Host Chris Harrington (@mookieghana) is joined by Matthew Timmons of Kayfabermetrics for 90 minutes of discussion on the art and artifice of creating pro-wrestling statistics. We cover inspirations, dataset challenges, inventing custom metrics, key learnings, great project names, overcoming hurdles and much more. Matthew explains his novel approach for looking at “velocity” going into a PPV, what it means to be pushed (or buried) based on match length, how to rate opponents’ strength and going far beyond the dull win-loss metrics that don’t really illustrate the full story. Also, we look at the weirdest keywords to gain readers, what tools we use, the mistakes that keep us up at night, the lonely life of making arguments using numbers and future goals.
* You can see Matthew’s work at www.kayfabermetrics.com (@kayfabermetrics) and Juice Make Sugar.
* Mookie’s work is up on his website is at indeedwrestling.com and indeedwrestling.blogspot.com (@mookieghana).
It's my return to podcasting after a long, long break. I thought it would be fun to talk about wrestling statistics with other people who are also working on similar projects. Hopefully it's something that will entertain and enlighten listeners. The audio quality was so-so (my fault) but Rich at Voices of Wrestling did a wonderful job cleaning up my mess and turning this into something presentable.

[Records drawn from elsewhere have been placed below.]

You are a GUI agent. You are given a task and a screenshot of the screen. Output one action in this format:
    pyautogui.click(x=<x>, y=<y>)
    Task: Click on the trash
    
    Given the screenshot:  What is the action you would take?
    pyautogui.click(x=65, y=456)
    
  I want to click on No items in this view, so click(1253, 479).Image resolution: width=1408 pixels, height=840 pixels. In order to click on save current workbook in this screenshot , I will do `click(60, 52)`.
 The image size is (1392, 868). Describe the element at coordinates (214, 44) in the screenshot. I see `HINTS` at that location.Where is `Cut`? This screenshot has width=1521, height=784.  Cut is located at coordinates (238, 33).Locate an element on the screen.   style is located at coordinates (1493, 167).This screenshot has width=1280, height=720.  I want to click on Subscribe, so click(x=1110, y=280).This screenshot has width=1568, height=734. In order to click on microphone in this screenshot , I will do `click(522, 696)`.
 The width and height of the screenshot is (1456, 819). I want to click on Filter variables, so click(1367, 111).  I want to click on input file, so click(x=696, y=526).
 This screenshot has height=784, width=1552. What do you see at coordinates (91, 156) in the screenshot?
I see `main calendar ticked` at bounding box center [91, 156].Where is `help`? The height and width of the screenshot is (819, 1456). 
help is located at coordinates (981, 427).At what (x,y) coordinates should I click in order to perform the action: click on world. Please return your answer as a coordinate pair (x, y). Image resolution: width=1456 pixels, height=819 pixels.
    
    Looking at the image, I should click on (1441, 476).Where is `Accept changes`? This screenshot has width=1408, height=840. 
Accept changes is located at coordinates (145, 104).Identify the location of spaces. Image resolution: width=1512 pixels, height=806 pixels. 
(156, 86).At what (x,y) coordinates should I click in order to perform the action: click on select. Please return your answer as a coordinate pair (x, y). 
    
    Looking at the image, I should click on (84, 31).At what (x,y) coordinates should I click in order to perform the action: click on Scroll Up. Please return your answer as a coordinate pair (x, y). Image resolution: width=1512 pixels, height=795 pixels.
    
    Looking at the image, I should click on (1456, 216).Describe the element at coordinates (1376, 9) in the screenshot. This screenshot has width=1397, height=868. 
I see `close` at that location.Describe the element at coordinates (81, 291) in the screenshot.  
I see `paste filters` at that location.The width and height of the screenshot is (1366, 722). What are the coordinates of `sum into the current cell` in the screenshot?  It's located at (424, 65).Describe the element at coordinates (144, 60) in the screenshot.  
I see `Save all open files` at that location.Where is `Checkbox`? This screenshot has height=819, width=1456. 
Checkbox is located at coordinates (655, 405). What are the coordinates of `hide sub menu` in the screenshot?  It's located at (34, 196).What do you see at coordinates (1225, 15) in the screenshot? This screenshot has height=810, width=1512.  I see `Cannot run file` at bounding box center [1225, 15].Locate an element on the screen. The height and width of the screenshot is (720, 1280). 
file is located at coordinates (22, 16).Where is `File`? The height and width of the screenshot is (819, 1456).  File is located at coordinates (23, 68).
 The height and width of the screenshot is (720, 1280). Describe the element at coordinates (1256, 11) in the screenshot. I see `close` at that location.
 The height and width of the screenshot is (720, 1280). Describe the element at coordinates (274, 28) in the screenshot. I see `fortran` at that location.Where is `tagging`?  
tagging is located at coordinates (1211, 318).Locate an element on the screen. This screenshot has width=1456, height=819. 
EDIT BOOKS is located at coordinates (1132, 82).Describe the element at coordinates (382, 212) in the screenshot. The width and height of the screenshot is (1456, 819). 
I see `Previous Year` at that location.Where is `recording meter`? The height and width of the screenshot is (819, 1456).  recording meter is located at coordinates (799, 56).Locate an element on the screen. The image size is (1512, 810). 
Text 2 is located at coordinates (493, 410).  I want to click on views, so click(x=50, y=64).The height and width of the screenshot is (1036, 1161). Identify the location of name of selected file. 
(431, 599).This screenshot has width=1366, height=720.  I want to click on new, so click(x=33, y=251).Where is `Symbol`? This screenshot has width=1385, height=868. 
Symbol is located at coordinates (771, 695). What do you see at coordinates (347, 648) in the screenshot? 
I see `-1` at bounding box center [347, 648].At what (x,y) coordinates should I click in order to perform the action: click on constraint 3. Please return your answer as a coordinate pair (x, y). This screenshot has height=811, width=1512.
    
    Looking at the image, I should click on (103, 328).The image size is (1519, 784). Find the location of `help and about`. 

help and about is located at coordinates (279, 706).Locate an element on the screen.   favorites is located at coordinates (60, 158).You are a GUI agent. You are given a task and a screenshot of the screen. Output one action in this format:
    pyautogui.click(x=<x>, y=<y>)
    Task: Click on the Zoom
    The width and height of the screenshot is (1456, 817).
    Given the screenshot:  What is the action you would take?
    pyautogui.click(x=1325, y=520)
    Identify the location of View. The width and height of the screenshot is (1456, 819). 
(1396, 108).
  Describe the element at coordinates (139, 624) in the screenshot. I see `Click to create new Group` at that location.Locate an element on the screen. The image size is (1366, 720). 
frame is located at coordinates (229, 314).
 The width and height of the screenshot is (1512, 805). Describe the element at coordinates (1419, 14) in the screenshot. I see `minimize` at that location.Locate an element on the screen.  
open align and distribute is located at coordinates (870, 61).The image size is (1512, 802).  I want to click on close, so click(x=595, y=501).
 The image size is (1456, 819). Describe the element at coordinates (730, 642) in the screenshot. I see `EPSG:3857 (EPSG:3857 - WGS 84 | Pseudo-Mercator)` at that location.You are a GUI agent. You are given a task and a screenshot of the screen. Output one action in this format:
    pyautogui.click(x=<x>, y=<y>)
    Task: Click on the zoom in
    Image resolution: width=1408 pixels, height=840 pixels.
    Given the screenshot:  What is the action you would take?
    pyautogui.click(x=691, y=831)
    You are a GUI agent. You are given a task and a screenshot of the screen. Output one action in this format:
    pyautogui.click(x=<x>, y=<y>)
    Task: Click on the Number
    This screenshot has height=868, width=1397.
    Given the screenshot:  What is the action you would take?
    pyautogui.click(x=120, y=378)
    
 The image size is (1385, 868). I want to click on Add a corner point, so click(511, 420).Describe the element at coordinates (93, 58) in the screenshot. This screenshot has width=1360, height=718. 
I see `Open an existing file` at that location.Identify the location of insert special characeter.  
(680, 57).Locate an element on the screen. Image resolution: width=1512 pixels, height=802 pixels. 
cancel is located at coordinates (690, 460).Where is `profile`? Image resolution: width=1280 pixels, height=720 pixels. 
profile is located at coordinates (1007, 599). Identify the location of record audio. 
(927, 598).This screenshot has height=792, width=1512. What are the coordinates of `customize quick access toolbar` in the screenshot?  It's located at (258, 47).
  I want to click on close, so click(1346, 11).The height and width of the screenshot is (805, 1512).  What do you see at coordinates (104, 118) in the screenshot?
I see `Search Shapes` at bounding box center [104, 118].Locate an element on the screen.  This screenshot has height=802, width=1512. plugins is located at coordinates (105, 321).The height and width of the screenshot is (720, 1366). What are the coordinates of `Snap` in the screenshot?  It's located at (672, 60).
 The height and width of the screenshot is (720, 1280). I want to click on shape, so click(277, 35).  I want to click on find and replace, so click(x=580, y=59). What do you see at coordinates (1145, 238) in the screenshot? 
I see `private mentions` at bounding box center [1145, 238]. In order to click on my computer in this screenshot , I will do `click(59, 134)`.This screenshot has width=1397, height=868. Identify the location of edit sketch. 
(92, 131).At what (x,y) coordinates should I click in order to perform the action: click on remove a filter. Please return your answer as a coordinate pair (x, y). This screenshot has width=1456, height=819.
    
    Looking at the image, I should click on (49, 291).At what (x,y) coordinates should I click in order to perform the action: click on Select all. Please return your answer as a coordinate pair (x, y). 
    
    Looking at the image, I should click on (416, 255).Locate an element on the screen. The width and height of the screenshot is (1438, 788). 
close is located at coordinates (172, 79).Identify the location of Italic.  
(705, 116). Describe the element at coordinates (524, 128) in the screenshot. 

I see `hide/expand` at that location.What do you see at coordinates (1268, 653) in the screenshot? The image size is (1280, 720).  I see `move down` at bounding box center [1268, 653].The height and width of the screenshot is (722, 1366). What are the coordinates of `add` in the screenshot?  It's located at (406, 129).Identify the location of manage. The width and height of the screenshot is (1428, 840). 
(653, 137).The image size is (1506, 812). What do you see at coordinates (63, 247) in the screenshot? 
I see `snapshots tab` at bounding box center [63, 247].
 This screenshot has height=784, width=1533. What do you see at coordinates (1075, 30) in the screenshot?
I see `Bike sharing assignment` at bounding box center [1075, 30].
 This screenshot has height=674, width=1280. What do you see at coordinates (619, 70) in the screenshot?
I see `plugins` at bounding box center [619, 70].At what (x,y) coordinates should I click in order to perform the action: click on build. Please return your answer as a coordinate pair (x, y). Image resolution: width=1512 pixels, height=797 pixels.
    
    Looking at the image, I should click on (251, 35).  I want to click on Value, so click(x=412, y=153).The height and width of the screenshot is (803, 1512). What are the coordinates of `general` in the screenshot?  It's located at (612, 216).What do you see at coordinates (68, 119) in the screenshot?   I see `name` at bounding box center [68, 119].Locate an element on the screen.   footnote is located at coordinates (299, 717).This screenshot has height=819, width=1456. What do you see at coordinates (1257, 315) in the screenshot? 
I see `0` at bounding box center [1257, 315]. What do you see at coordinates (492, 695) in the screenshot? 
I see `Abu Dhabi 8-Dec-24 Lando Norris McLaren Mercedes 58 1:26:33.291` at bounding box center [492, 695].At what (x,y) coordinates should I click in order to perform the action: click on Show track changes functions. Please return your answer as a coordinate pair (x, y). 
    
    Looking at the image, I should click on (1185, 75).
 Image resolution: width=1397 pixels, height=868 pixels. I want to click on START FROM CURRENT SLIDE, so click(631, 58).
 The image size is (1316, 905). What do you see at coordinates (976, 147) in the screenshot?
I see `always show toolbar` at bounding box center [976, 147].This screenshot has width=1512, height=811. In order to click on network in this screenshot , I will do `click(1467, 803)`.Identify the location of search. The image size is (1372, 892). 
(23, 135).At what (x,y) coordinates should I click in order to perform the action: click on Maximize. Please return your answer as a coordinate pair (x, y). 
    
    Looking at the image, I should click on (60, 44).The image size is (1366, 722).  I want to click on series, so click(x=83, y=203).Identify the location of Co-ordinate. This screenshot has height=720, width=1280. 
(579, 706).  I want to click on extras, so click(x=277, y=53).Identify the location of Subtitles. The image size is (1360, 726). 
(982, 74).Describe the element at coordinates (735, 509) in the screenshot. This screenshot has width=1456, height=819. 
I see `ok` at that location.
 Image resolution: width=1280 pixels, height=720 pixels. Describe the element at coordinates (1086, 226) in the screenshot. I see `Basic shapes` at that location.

Push Index Number (which we discuss in depth) is at: http://www.kayfabermetrics.com/835-2/
Honestly, I don't know whether it will be interesting to anyone else, but talking with Timmons was both therapeutic (like we say on the podcast, you can feel like you spend a lot of time in a vacuum) and educational (for me). I had seen the Kayfabermetrics Push Index Number (great name) before but I honestly didn't understand it so I really appreciate that he took the time to walk through what it all meant, and what was his basis of thinking while crafting some custom wrestling metrics. If nothing else, I hope others listen and can provide him with feedback on how to improve, use, abuse what he's done. I know I came out of the conversation with some ideas and anxious to apply the methods to some of the datasets that I've already assembled!
In the much greater context, my hope is that if I start these conversations with other people who are working on wrestling stats, perhaps we'll be able to figure out a way to come together and collaborate, or at the very least interact more, on some forum or place of choice.